Screening today as part of Quad Cinema's "Rated X" series, Stanley Kubrick's adaptation of A Clockwork Orange remains his most misanthropic work. He despises everyone on screen except for Alex, his protagonist whose "principal interests," according to countless posters and t-shirts, are "rape, ultra-violence and Beethoven." Everyone else is a dullard or a blowhard. Kubrick's follow up to 2001, a film of almost perverse optimism, could not have presented a more starkly divergent perspective on the future of human society.

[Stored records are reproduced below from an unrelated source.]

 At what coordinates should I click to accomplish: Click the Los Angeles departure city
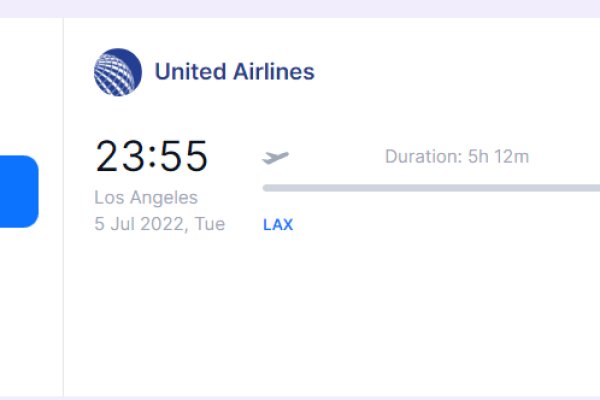point(146,197)
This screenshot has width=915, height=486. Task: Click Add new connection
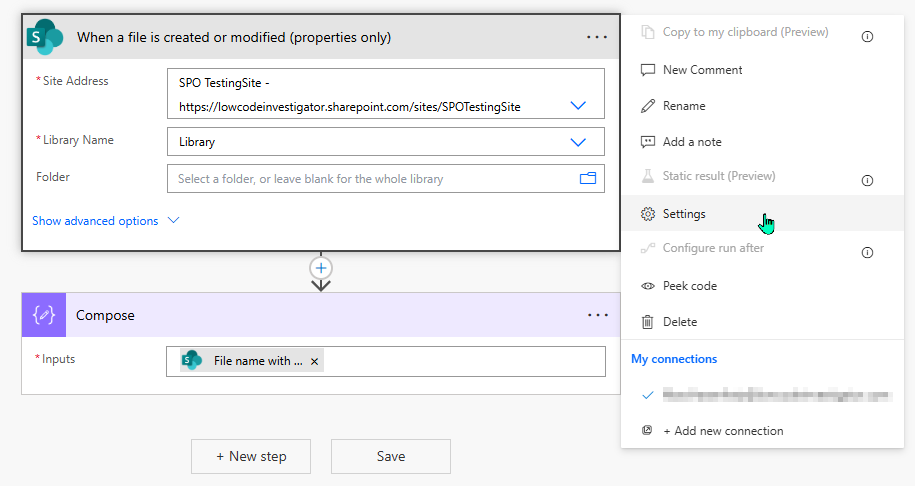(722, 431)
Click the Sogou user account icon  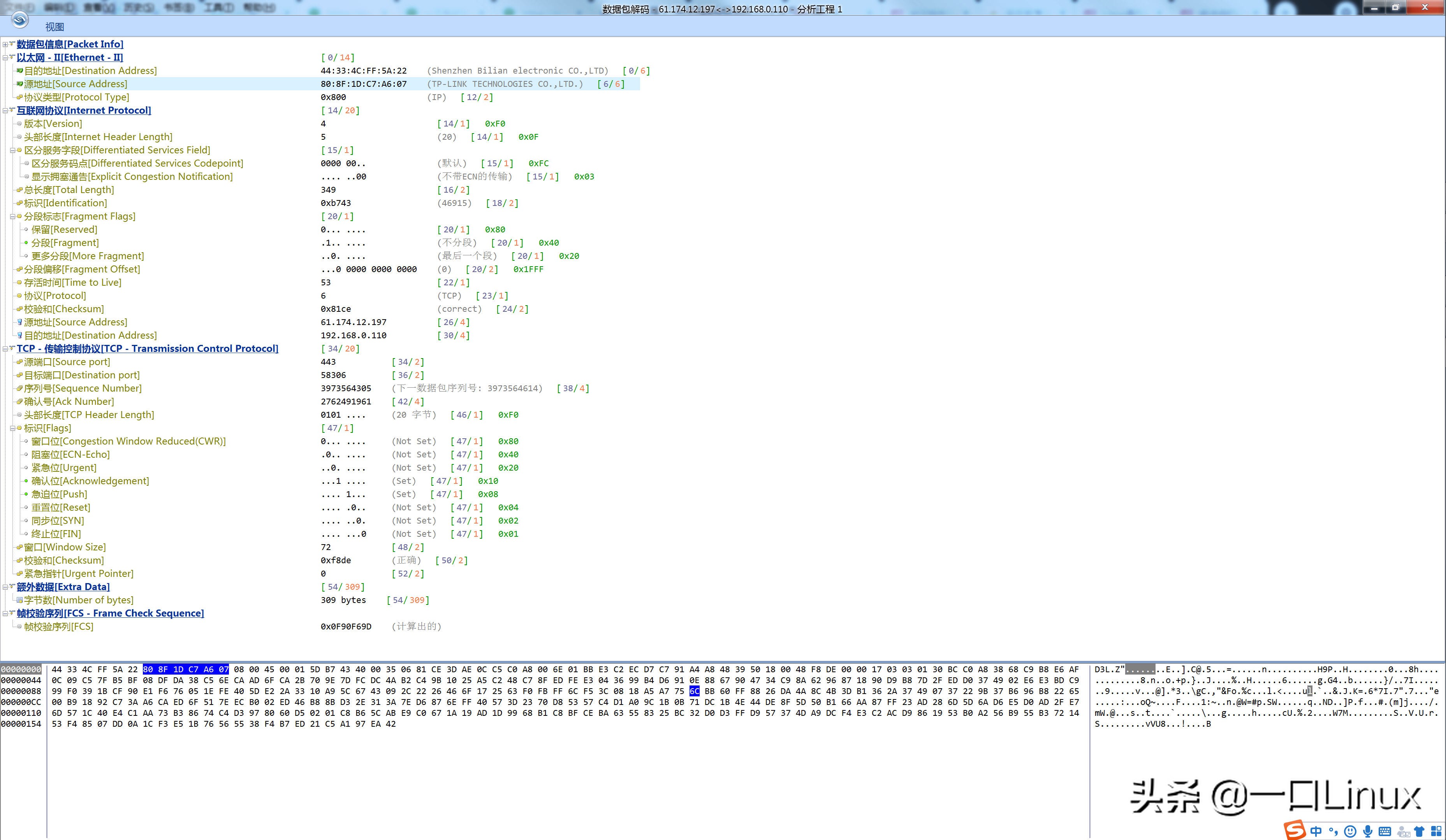coord(1403,831)
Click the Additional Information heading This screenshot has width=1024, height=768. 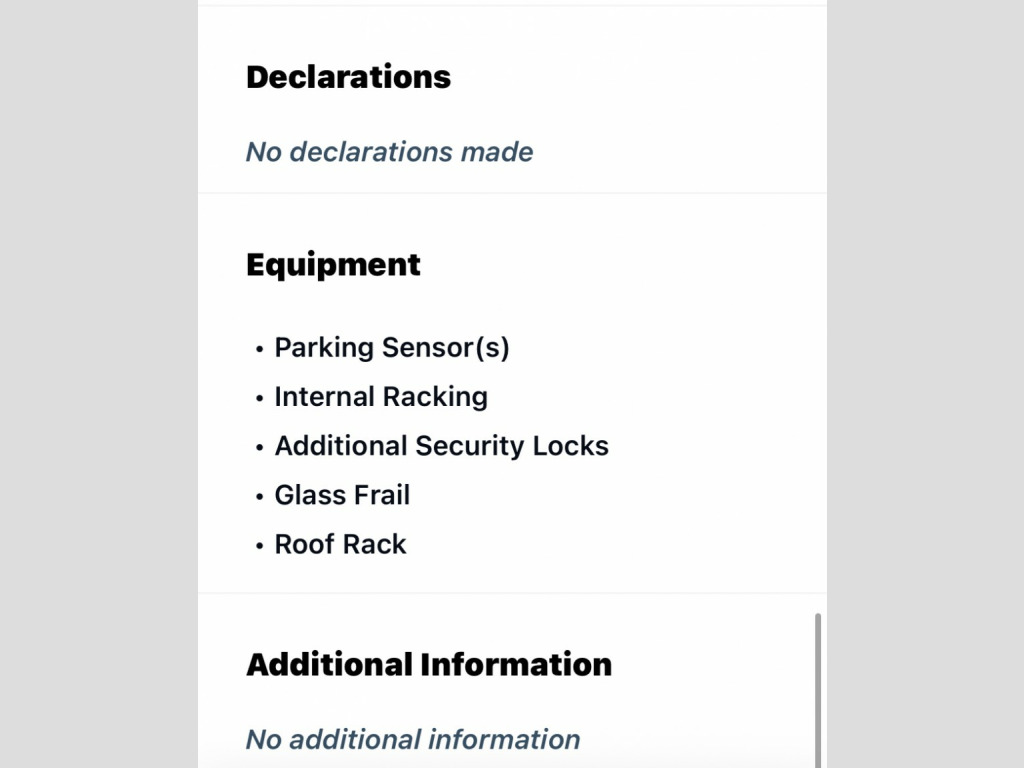click(429, 664)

Alex tyrannically leads a small gang across a blighted English city in search of sadistic thrills. After he's apprehended and imprisoned, Alex seeks participation in a new form of behavioral therapy in order to lessen his sentence. The sessions entail research psychologists inducing physical illness while compelling patients to view violent films featuring war atrocities and reenactments of sexual violence.. Alex emerges free-and-clear of all antisocial tendencies, so thoughtly "cured" that the very thought of violence causes debilitating stomach pain, but Kubrick and the novel's author Anthony Burgess are concerned with the cost.
Forty years on, the exploration of free-will and government intervention plays most quietly now that the very concepts of free thought and speech have been co-opted by professionally-outraged reactionaries on the internet. Now that the American government invests far less in behavior control than any Big Tech company, the film's central thought experiment has lost most of its immediacy, leaving an unprecedented visual design and Kubrick's wide-angle compositions to carry our attention. Both are up to the task, providing the visual pleasure that is arguably the film's true legacy.

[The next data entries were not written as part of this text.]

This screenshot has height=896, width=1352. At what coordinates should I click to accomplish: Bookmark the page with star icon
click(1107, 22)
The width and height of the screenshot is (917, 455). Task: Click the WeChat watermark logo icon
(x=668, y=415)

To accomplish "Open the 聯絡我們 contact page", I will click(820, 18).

A Clockwork Orange is also notable for being the Kubrick film that deals most explicitly with filmgoing and image-making. During the nauseating scenes of Alex's treatments, Kubrick presents re-enactments of his hero's crimes alongside footage of Nazis. The researchers pry his eyes open so that he can't look away as he sits alone in a small theater, strait-jacketed to his seat in the front row. Alex notes in his narration how much more real violence looks when projected on a screen. By ironically using several classical music cues to accompany his own violent imagery, Kubrick seems to be making some statement about the ethics of aesthetic enjoyment, but the result looks indistinguishable from a naughty mind having a bit of fun. Consequently, the film is as muddy thematically as it is meticulous visually.